Bruce Melton, environmental researcher and author of Climate Discovery Chronicles, has written a compelling report on the world climate crisis that recently appeared on the Truthout website.

In his copyright report Melton carefully documents why dramatic weather changes like extreme flooding, the recent polar vortex over the United States, the excessive heat waves and violent storm fronts are all directly linked to a warming planet.
 
He warns that the general population is confused about this crisis because of massive misinformation campaigns created by the fossil fuel industry and the fact that the media, in its constant effort to offer “fair” reporting, always finds one of the few researchers who disagree with the majority of scientists about the seriousness of our plight when a warning report makes news.

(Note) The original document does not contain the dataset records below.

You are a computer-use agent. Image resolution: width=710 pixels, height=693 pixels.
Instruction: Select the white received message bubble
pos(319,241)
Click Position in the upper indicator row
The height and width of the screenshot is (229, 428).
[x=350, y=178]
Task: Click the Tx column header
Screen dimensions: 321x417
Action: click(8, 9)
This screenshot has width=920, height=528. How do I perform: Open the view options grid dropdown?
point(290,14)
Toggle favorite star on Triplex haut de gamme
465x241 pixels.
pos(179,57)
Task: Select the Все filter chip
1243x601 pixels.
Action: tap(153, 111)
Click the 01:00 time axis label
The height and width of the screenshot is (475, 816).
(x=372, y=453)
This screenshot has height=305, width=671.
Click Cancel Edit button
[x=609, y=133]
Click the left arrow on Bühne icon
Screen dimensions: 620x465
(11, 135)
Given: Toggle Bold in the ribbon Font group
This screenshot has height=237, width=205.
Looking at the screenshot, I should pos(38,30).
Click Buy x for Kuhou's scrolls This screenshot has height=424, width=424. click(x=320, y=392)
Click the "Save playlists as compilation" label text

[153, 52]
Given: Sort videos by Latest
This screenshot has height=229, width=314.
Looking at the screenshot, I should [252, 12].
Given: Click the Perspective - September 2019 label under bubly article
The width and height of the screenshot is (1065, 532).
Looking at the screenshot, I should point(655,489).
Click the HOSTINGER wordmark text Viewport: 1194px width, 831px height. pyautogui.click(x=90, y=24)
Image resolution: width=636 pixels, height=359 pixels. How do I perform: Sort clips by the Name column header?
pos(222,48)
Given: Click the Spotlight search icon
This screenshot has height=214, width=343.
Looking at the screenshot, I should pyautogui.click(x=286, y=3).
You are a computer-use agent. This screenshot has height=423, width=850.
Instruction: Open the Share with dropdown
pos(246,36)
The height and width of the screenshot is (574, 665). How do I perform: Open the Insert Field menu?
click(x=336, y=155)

It is Melton’s belief that the general public “is 20 years behind most climate scientists” in understanding the looming impact of the growing accumulation of carbon dioxide, methane and nitros oxide in the air.

He writes that if world governments had faithfully met the agreements reached during the 1987 Kyoto Protocol, and reduced industrial and automobile emissions to 1987 levels by 2012, “that would have been all that was needed.” While the United States has done a relatively good job of cutting carbon emissions, nations like China, India and elsewhere have become such major polluters that the world’s atmosphere is now so dangerously polluted it may be impossible to reverse the looming destruction.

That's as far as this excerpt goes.